[What this task involves] Starting at the line that contains "The image size is (1442, 1424).", please transcribe every line through the end of the entries, exactly and with no pictures.

[Data]
--
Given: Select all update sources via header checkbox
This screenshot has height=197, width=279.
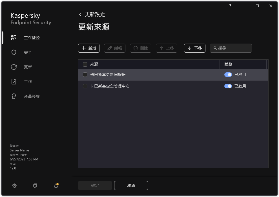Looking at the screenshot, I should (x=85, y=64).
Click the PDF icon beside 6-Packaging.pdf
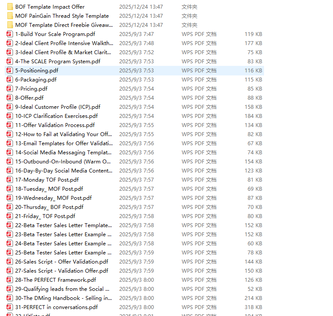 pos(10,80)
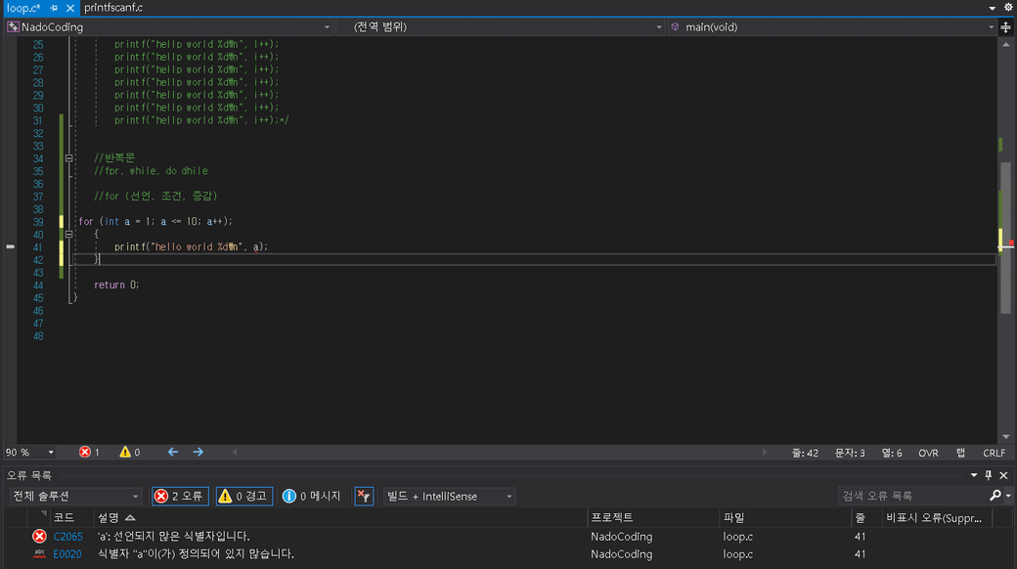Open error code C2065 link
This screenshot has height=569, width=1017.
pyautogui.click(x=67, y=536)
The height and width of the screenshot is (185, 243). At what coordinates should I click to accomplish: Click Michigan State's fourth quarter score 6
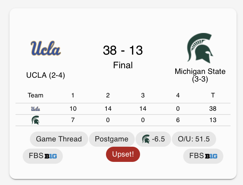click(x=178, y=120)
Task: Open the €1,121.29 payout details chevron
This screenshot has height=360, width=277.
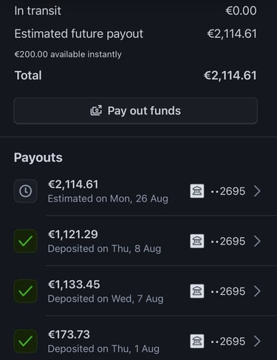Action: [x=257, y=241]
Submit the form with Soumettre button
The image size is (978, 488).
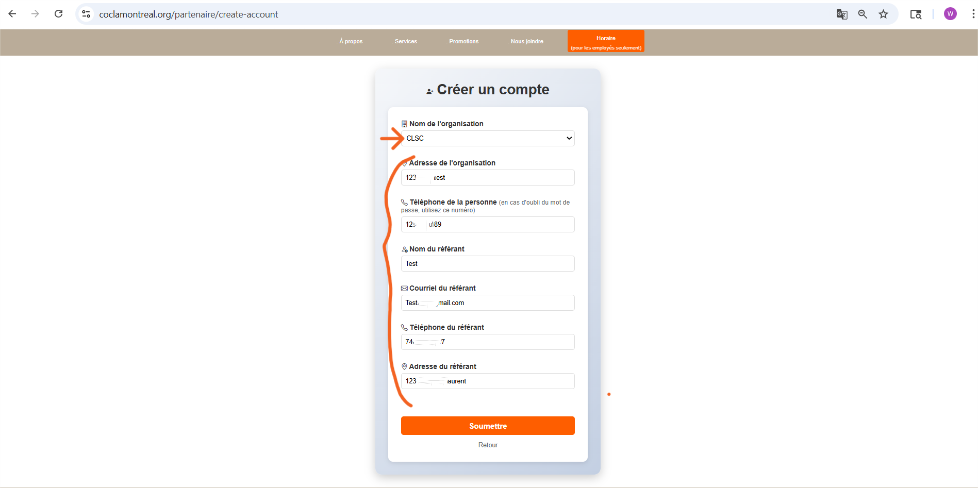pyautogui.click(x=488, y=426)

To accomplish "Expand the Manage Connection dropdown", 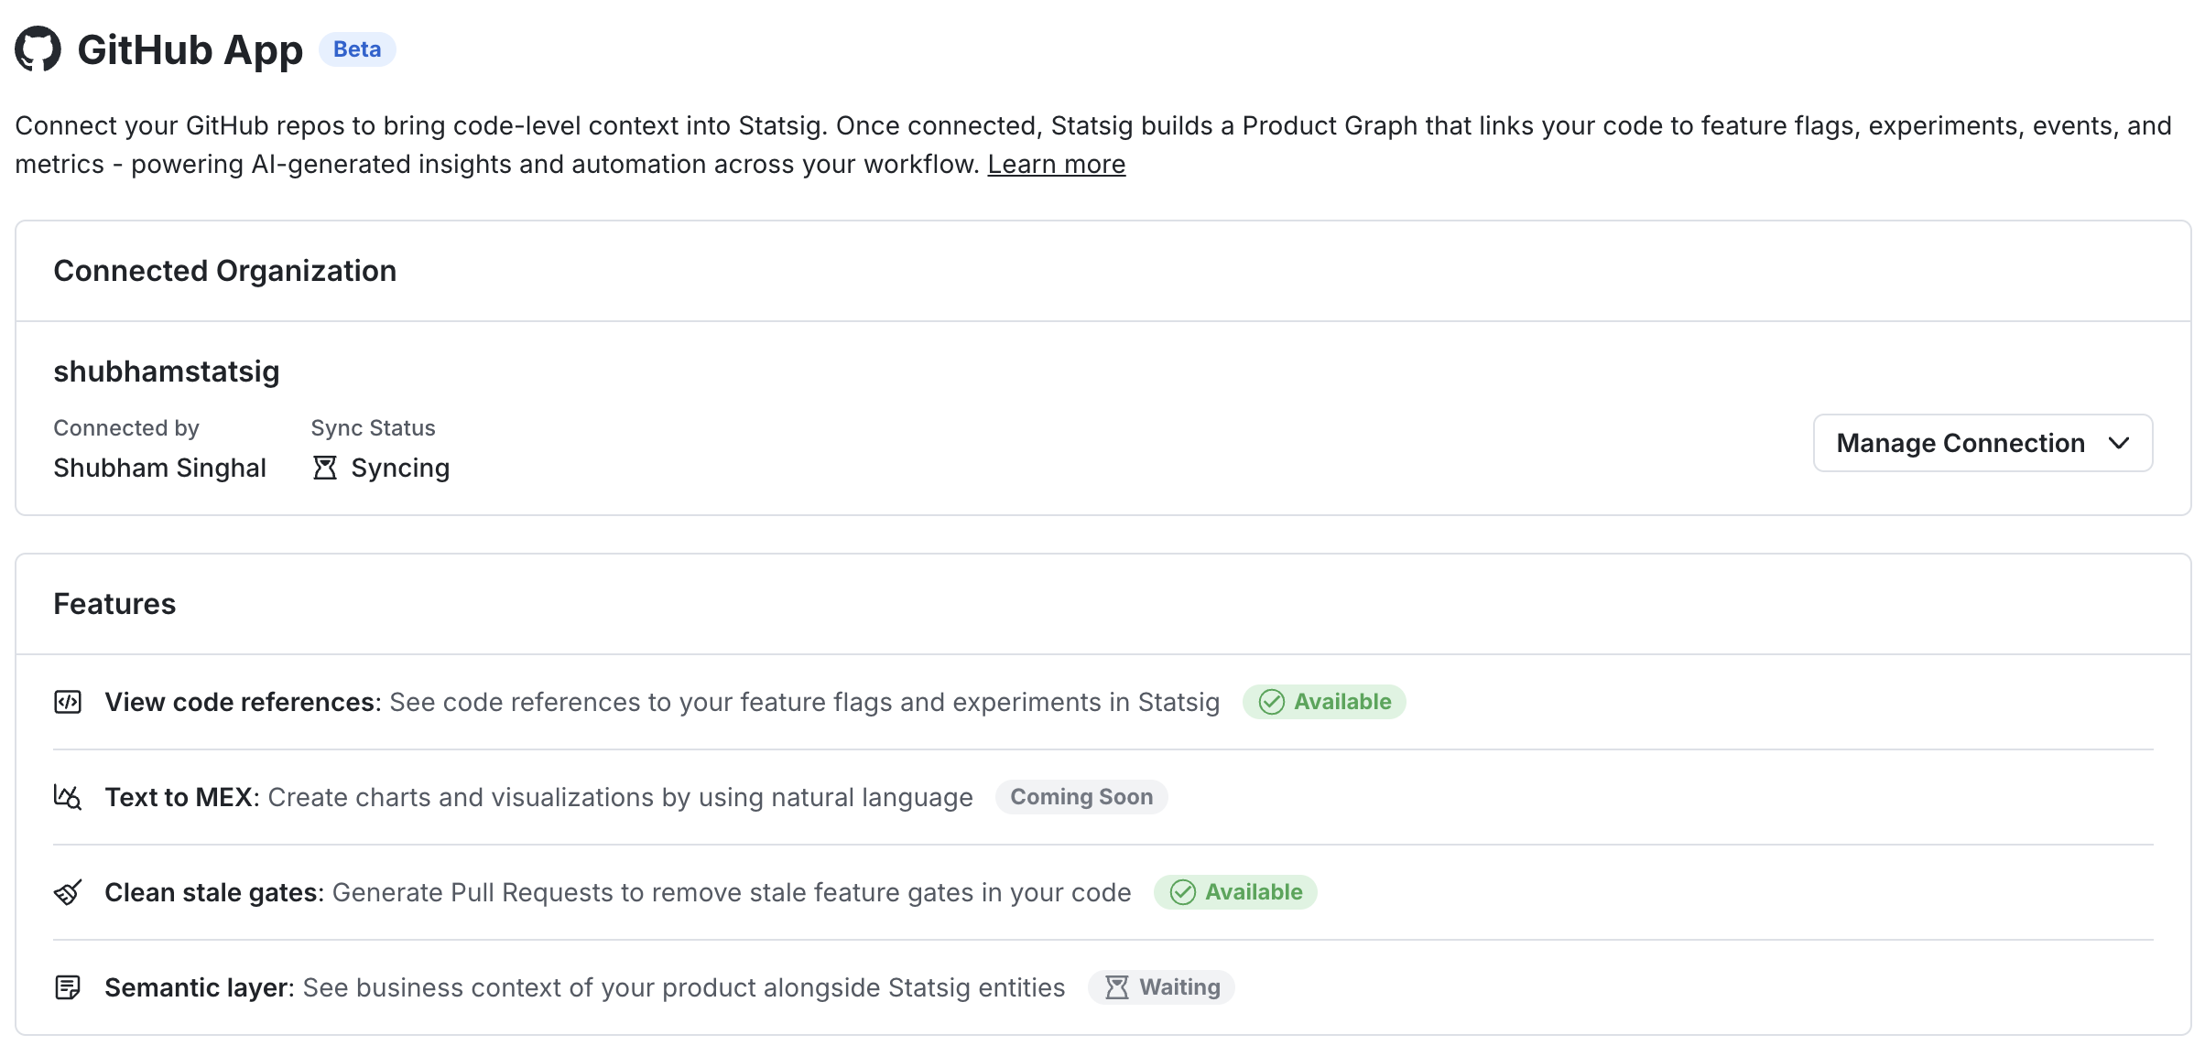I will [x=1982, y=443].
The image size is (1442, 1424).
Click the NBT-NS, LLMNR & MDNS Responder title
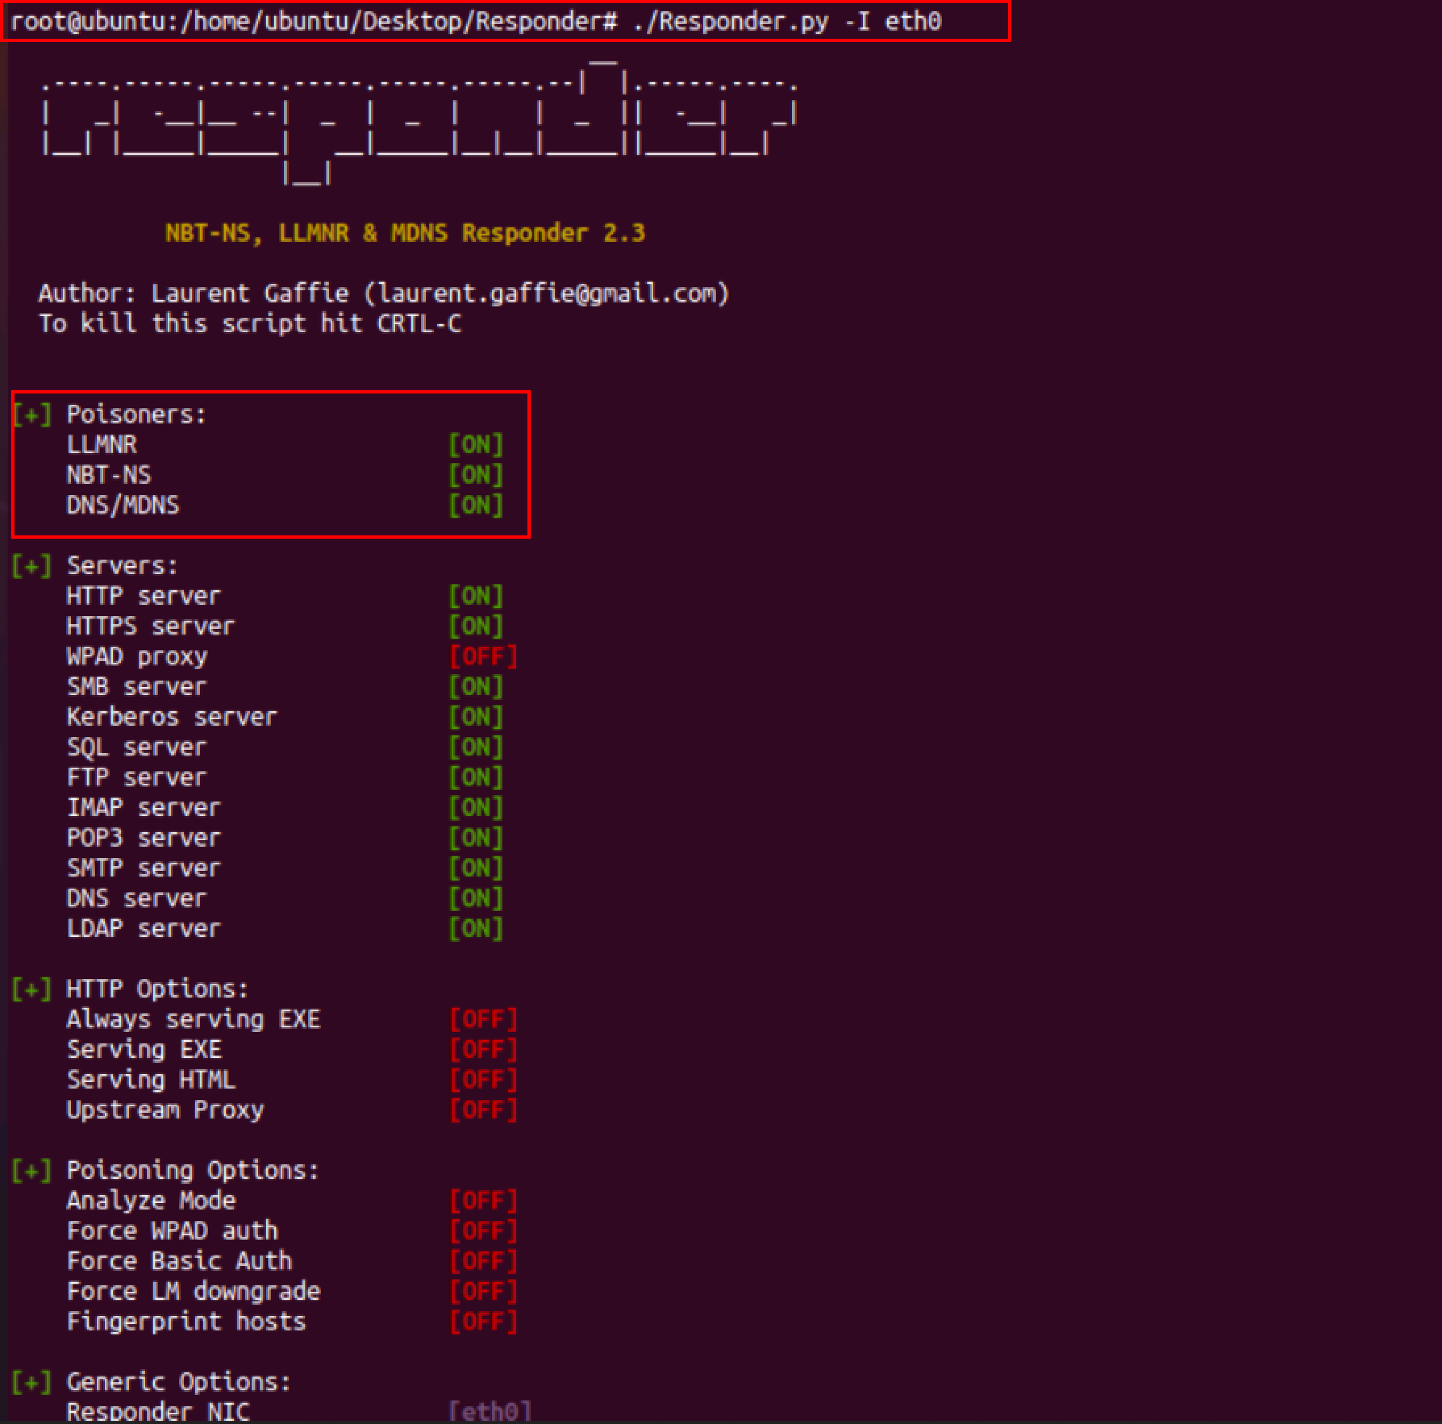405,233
--
[Written solution]
The image size is (1442, 1424).
Click the NBT-NS, LLMNR & MDNS Responder title
405,233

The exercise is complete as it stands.